_EXERCISE AIM_.
Write out again, exactly as they stand, the line that includes "This screenshot has width=528, height=352." and all remaining lines of the entries.

[Pixel coordinate grounding data]
-----
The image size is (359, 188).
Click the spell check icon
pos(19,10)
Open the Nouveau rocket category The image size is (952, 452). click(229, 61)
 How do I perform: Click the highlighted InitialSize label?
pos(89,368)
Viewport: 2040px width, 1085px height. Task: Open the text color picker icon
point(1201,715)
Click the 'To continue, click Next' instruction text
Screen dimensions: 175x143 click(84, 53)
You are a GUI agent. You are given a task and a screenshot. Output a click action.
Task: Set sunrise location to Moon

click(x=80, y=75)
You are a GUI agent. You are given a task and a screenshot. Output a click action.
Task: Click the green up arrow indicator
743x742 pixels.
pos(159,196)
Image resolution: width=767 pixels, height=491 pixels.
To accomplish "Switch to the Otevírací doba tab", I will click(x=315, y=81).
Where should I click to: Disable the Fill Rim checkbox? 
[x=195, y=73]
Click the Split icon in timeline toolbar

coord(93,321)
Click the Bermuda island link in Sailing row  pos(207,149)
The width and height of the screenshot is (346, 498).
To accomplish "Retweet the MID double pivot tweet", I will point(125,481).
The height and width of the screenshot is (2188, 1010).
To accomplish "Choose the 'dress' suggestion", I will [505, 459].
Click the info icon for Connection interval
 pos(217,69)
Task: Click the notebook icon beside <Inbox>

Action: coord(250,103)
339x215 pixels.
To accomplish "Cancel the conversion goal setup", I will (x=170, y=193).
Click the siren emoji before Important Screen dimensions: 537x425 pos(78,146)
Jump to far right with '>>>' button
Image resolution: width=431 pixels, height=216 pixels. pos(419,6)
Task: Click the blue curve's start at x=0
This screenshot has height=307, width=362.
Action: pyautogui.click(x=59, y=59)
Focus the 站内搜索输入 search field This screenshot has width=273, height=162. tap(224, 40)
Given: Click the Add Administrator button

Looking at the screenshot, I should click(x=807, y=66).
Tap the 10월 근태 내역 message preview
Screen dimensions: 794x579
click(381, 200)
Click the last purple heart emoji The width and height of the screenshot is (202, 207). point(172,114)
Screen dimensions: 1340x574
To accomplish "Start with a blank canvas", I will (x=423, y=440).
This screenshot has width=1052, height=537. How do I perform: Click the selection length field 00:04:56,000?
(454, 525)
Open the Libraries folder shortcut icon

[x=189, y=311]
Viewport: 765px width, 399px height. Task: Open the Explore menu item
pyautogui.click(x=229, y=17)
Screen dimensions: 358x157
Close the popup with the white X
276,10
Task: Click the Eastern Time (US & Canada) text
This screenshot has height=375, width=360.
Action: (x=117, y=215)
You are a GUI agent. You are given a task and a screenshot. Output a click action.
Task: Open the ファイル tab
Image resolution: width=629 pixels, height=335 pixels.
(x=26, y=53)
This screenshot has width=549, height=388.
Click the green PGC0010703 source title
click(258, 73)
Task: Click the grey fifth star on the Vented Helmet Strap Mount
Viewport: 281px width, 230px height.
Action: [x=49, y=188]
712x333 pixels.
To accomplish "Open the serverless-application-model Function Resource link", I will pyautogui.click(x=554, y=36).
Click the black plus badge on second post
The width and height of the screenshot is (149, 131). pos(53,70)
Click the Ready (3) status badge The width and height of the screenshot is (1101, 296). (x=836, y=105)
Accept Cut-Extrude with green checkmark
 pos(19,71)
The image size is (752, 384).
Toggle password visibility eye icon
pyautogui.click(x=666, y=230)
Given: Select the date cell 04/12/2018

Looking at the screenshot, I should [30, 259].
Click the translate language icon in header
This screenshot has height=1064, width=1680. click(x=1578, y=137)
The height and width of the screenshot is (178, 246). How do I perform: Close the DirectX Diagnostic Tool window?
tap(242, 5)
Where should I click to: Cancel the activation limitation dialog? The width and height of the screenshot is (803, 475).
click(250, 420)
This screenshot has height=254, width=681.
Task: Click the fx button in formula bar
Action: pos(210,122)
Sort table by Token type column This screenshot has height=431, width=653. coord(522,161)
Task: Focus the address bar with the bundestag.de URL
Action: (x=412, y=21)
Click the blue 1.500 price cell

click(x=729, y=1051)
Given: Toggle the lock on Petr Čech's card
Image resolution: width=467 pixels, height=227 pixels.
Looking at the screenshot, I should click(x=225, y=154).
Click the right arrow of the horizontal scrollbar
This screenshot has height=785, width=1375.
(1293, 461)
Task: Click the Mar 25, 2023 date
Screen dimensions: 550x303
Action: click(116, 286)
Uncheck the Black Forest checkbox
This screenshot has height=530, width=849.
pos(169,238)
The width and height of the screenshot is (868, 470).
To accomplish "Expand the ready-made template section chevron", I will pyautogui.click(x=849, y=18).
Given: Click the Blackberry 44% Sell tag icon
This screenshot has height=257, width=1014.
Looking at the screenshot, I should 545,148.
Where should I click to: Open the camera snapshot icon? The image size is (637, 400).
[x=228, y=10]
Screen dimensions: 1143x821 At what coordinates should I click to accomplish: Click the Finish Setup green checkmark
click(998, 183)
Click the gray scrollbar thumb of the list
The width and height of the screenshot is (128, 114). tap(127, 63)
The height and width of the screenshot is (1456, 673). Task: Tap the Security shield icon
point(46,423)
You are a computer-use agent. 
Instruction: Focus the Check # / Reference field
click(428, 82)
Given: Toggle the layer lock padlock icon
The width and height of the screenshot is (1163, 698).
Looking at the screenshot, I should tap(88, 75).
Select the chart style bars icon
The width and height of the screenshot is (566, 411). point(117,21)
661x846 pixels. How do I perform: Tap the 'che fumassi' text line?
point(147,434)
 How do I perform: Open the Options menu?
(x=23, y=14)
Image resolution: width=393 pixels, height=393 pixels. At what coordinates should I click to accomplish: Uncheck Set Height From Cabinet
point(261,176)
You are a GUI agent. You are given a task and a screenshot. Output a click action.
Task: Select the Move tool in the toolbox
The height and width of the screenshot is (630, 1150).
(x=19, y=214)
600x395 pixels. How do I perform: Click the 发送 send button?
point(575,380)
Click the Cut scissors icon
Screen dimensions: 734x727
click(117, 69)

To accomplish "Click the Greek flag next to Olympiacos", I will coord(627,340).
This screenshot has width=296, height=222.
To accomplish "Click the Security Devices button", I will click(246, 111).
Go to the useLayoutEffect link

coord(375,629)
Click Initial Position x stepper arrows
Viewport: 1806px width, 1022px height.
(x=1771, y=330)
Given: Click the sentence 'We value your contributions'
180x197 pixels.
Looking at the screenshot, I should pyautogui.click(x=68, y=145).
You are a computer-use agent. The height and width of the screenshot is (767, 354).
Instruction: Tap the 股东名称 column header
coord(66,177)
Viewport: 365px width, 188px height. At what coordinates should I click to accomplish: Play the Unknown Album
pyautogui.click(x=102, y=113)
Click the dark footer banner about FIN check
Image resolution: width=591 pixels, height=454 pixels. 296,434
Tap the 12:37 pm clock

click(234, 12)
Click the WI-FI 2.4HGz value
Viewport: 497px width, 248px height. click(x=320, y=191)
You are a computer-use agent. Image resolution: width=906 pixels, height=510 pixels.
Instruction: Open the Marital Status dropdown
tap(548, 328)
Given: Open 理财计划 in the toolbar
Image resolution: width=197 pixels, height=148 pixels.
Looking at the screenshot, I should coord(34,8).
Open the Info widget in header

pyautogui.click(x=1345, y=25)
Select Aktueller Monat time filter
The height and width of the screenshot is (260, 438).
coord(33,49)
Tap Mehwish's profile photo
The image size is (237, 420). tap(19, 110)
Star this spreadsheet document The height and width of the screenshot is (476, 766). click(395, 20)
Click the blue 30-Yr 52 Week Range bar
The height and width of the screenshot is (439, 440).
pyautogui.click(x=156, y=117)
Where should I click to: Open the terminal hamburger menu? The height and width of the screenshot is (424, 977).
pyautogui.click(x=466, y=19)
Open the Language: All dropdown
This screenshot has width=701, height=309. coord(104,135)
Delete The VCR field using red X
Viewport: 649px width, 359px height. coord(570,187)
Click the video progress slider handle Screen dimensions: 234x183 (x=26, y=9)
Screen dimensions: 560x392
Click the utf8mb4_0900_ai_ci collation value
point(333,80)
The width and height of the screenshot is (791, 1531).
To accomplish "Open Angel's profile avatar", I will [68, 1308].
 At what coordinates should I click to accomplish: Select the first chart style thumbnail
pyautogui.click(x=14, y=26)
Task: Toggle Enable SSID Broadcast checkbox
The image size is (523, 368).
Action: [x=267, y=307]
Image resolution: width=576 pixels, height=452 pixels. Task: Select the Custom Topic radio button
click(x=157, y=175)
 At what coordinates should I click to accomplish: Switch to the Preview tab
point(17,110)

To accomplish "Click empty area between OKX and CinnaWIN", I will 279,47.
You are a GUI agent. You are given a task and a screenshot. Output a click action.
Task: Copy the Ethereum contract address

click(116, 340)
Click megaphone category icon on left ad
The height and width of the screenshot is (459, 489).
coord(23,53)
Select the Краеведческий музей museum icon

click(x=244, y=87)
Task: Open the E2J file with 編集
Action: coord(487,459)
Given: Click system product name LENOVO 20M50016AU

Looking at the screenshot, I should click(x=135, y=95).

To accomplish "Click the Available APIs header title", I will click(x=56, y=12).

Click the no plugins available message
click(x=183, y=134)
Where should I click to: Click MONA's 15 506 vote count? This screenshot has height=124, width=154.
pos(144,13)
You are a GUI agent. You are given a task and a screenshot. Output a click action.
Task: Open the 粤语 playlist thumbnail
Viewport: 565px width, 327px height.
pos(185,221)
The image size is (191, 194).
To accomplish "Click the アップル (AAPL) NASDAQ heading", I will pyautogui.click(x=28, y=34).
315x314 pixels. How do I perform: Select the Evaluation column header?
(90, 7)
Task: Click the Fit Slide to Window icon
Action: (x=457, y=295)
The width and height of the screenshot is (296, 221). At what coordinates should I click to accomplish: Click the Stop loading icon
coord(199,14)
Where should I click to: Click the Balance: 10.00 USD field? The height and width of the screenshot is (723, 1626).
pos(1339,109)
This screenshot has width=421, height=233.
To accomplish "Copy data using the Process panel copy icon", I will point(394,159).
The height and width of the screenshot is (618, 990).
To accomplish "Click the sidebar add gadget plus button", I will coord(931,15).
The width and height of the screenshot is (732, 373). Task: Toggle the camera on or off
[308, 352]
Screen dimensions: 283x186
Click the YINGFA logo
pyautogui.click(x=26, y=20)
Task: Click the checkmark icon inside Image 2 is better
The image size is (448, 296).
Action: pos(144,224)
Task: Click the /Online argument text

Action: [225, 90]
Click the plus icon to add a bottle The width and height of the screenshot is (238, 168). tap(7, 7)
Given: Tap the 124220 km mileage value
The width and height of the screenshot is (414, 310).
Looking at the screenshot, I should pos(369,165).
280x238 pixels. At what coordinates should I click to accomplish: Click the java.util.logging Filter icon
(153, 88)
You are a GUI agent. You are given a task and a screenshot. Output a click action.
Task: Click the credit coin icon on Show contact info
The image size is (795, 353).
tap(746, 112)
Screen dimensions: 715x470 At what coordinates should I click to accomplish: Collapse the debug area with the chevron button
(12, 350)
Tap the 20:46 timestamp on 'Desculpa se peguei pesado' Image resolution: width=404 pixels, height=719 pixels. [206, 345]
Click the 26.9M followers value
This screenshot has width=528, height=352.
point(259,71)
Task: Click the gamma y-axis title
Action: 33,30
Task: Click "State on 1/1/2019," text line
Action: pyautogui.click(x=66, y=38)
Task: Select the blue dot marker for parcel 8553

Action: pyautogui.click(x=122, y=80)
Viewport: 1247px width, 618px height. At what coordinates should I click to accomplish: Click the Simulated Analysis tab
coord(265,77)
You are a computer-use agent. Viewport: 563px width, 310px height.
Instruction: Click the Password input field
-----
_EXERCISE OUTPUT_.
This screenshot has width=528, height=352.
point(259,71)
Task: Click the gamma y-axis title
Action: 33,30
Task: Click "State on 1/1/2019," text line
Action: pyautogui.click(x=66, y=38)
Task: Select the blue dot marker for parcel 8553

Action: pyautogui.click(x=122, y=80)
Viewport: 1247px width, 618px height. At what coordinates should I click to accomplish: Click the Simulated Analysis tab
coord(265,77)
You are a computer-use agent. Viewport: 563px width, 310px height.
Instruction: Click the Password input field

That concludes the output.